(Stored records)
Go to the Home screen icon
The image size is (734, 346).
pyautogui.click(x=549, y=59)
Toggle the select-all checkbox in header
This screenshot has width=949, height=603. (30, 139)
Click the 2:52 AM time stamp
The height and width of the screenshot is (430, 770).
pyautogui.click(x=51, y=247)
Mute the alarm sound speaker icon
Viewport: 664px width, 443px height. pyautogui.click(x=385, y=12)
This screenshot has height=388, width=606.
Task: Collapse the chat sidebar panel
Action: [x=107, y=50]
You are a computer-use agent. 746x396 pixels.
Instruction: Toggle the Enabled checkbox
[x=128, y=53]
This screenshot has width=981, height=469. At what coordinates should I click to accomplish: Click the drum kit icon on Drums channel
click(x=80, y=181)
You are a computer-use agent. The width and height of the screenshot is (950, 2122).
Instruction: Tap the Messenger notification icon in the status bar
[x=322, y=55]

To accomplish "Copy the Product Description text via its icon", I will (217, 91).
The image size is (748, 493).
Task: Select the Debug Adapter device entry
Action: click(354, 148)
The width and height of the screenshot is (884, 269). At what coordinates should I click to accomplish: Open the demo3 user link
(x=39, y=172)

**Work to complete:**
A single number is needed: the count of lines in the records that contain "agent".

**Output:**
2